Ce matin du Dimanche 30 Mai 2010, la radio est branchée sur Classic 21, la station rock de Belgique. La journaliste annonce un grave accident automobile à Bruxelles. On apprendra le lendemain que Denis Wielemans, le batteur de Girls In Hawaii, en est la victime, à 27 ans. Denis, le petit frère, un excellent musicien et « quelqu’un de lumineux et solaire », précisera ensuite le frangin Antoine Wielemans. Le groupe vacille.
Antoine et Lio Vancauwenberge, les deux chanteurs / guitaristes et fondateurs du collectif expliqueront plus tard leur sidération puis la longue épreuve du deuil, et la nécessaire résilience, malgré la douleur et le manque. Chacun de leur côté, ils recommencent à écrire, ne sachant pas trop ce qu’il adviendra par la suite.
« J’avais peur qu’on se retrouve avec deux albums solos, confirme Lio. Parce que les textes d’Antoine étaient très personnels. Que je n’étais pas le frère de Denis. Je n’arrivais pas à me positionner. Je n’avais pas envie de gâcher tout son travail. Que notre disque ressemble à un building mal fait. Avec le temps, je ne sais pas comment on y est parvenu mais on est arrivé à assembler un beau puzzle, à tisser un joli motif. »

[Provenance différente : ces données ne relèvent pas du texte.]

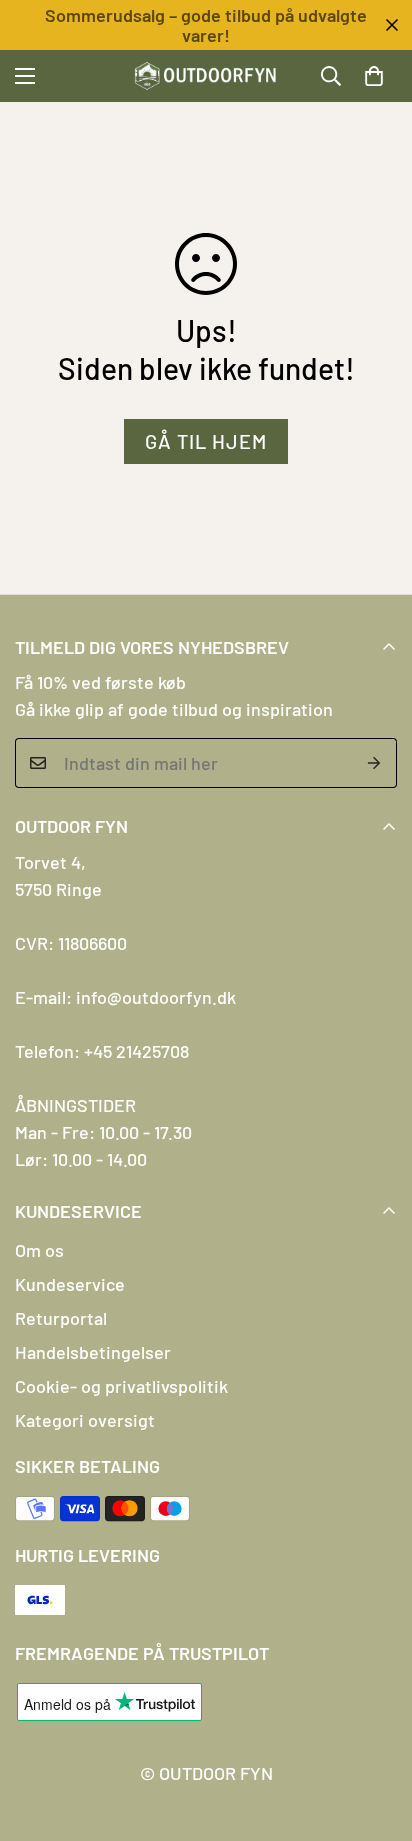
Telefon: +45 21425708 (102, 1051)
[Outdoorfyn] (206, 76)
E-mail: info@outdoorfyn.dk (125, 997)
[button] (374, 76)
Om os (39, 1250)
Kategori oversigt (85, 1420)
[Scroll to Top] (376, 1735)
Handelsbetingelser (93, 1352)
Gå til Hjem (206, 441)
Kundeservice (70, 1284)
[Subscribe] (374, 763)
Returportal (61, 1318)
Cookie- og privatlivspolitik (121, 1386)
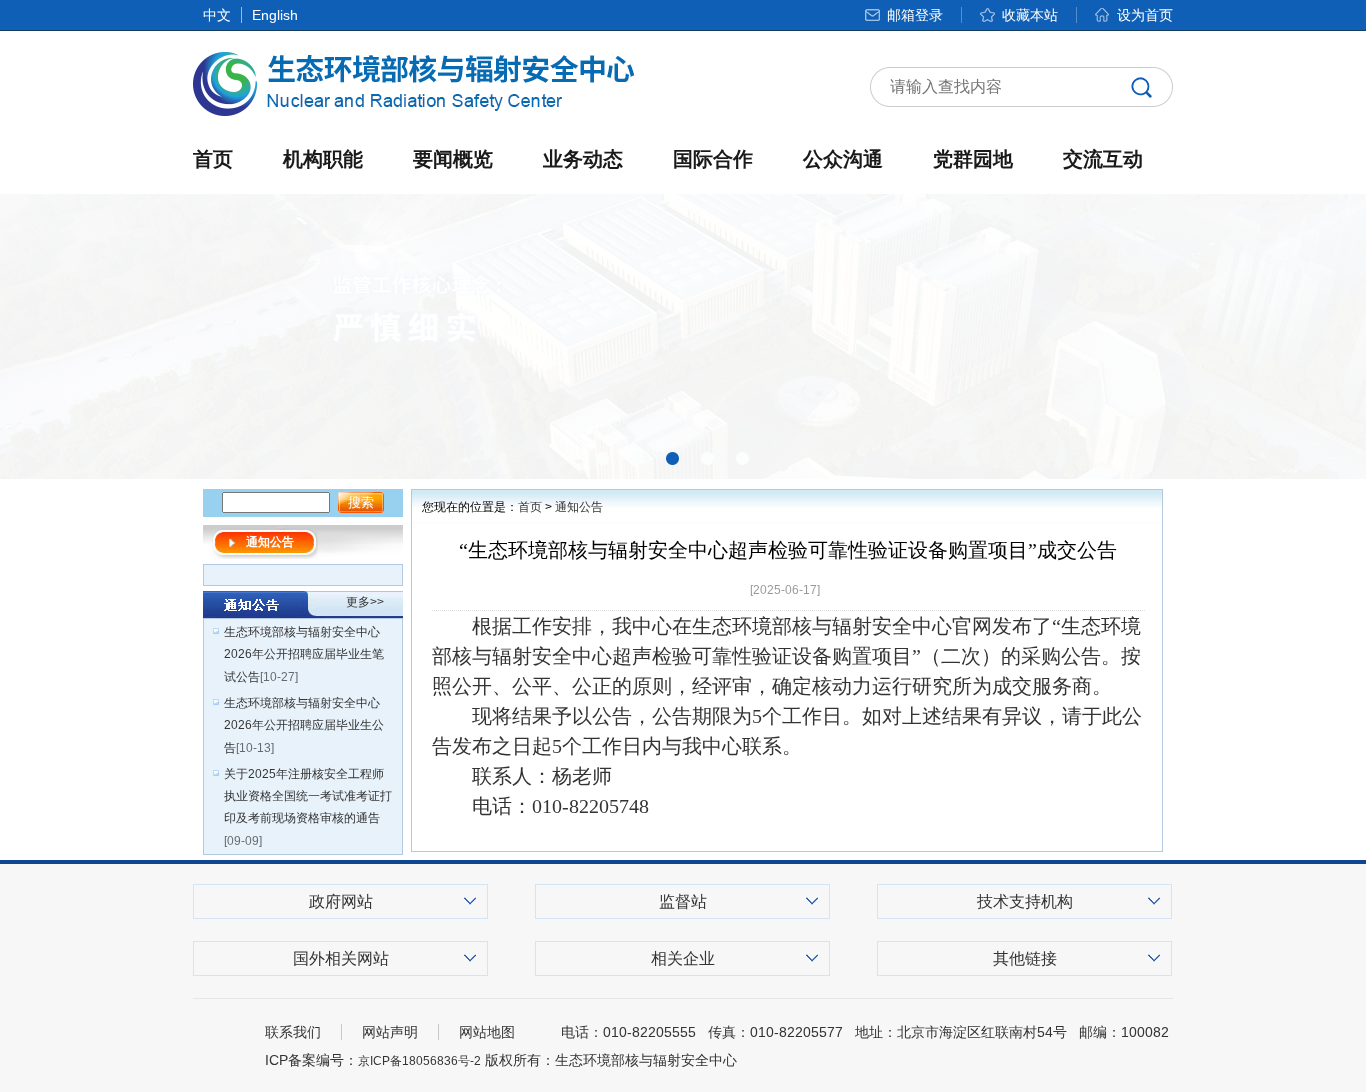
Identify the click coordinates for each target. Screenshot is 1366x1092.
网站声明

– Interview de Girls In Hawaii en 2013 – Le Vif

Ever Rest
De ces atermoiements, cinq ans après Plan Your Escape (Lire Girls In Hawaii : les albums From Here To There et Plan Your Escape) émerge finalement leur troisième album en Septembre 2013, Everest. La pochette, avec son sommet enneigé, ainsi que son titre en triangle, illustre le besoin d’élévation de l’équipe. Celle-ci d’ailleurs se recompose : François Gustin remplace Christophe Léonard aux claviers tandis que Andy Reinhard reprend les baguettes et les tambours. Évidemment, cette nouvelle collection de onze titres, dédicacée à Denis, porte le poids du deuil – Ever Rest -, dès les premières notes de Spring, Misses, Mallory’s Heights ou le poignant Not Dead.
Girls In Hawaii – Not Dead – Everest (2013)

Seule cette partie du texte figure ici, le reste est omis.